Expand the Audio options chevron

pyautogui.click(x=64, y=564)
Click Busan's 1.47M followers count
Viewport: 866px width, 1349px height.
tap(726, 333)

******

WORK ORDER —
Your response should hold only an exact copy of the lines above, from the one containing "Click Busan's 1.47M followers count" through the end of the entries.

WRITTEN REPLY —
Click Busan's 1.47M followers count
Viewport: 866px width, 1349px height.
tap(726, 333)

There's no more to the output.